§ **What the exercise asks**: Copy the Arizona Gamer post again starting at "Tuesday, July 25, 2017" and ending at "fade away forever.", putting "recollections" in place of "memories".

-- begin Page --

Tuesday, July 25, 2017

The Arizona Gamer Story, Part 1: Origin

I said I would tell this story eventually.  I'm still not quite sure how this is going to go.  There is a lot to tell.  There are a lot of memories and I want to get them out into the written word before they fade away forever.

But, unlike the Tales of My First Game Store of Wizard's Tower in Mesa, I was with Arizona Gamer for about two years, and I was involved in their business for a year after that and remain friends to this day with the principals involved.  Telling the story chronologically is not going to be coherent.  The experiences at the AZ Gamer were extremely sporadic and happened all kinds of times and ways.  The story includes people to a greater degree than Wizard's Tower's story did.  And in reflection to prepare to write this, I found that it represents the point at which my life had already hit its lowest point and these were my first grasps and gropes at learning how to do business for real and work my way back up the mountain both professionally and personally.

-- end Page --
-- begin Source data --

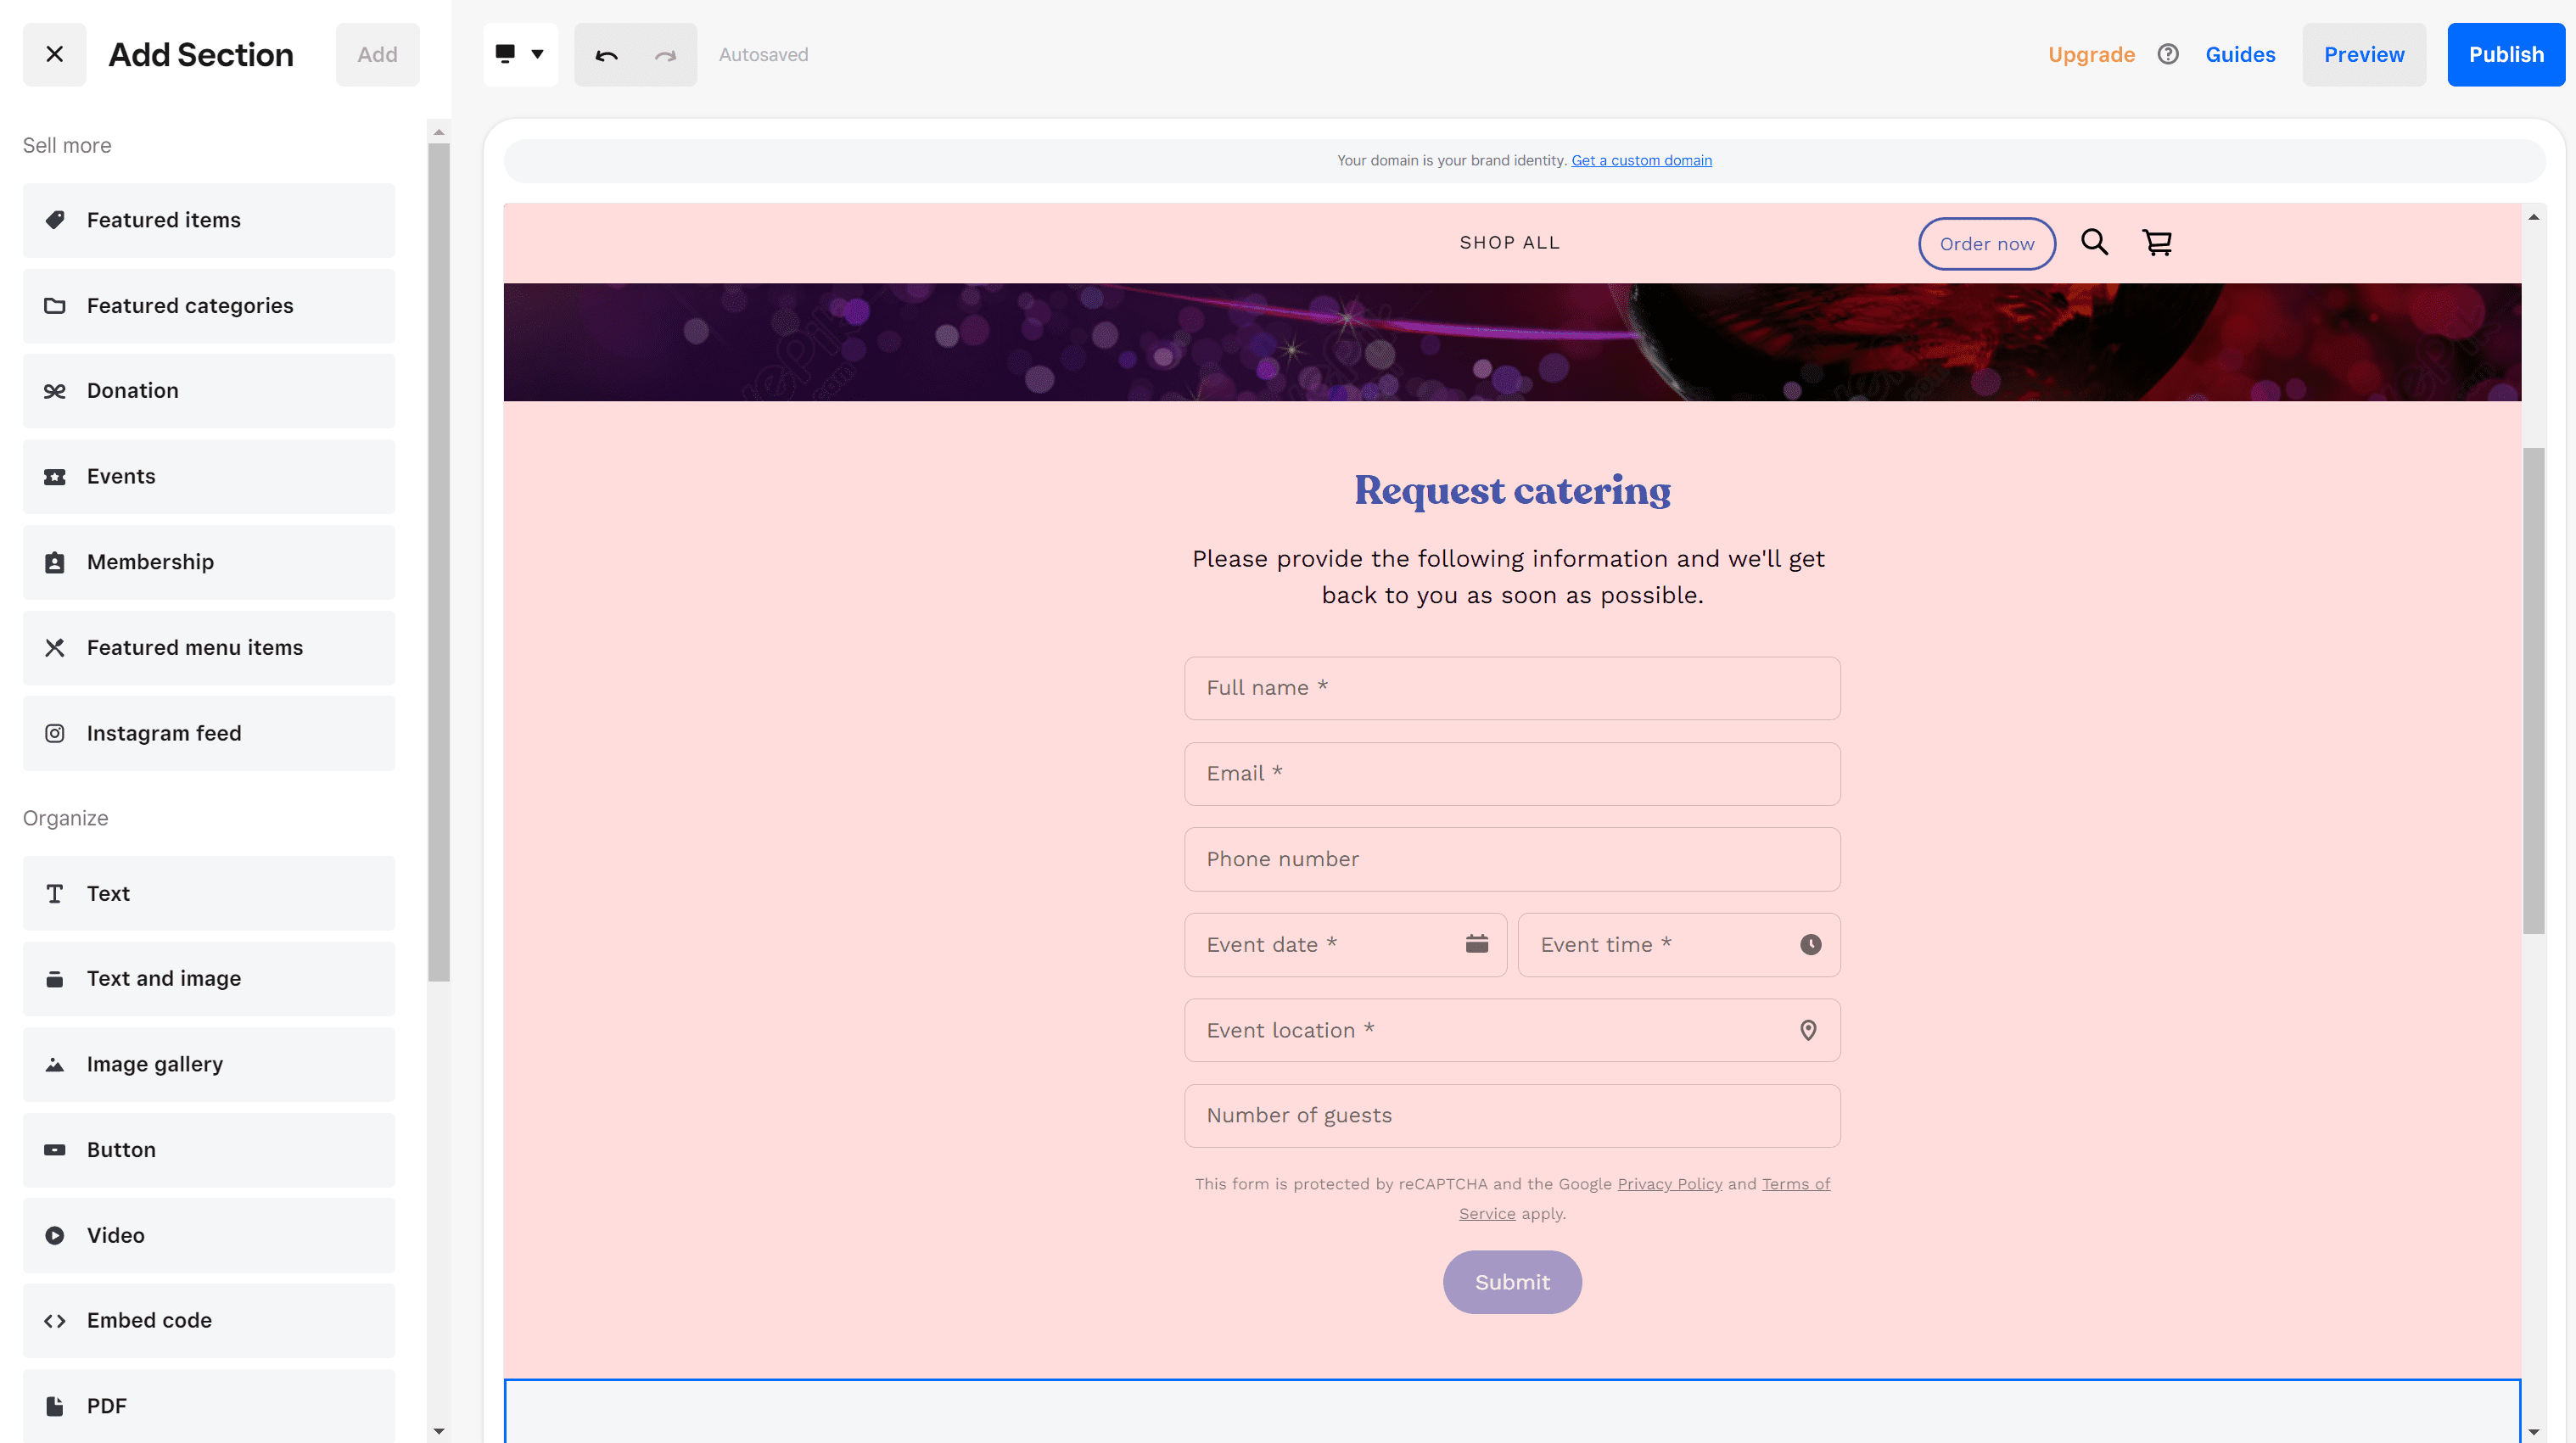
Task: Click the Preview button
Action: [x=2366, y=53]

-- end Source data --

§ **Exercise answer**:
Tuesday, July 25, 2017

The Arizona Gamer Story, Part 1: Origin

I said I would tell this story eventually.  I'm still not quite sure how this is going to go.  There is a lot to tell.  There are a lot of recollections and I want to get them out into the written word before they fade away forever.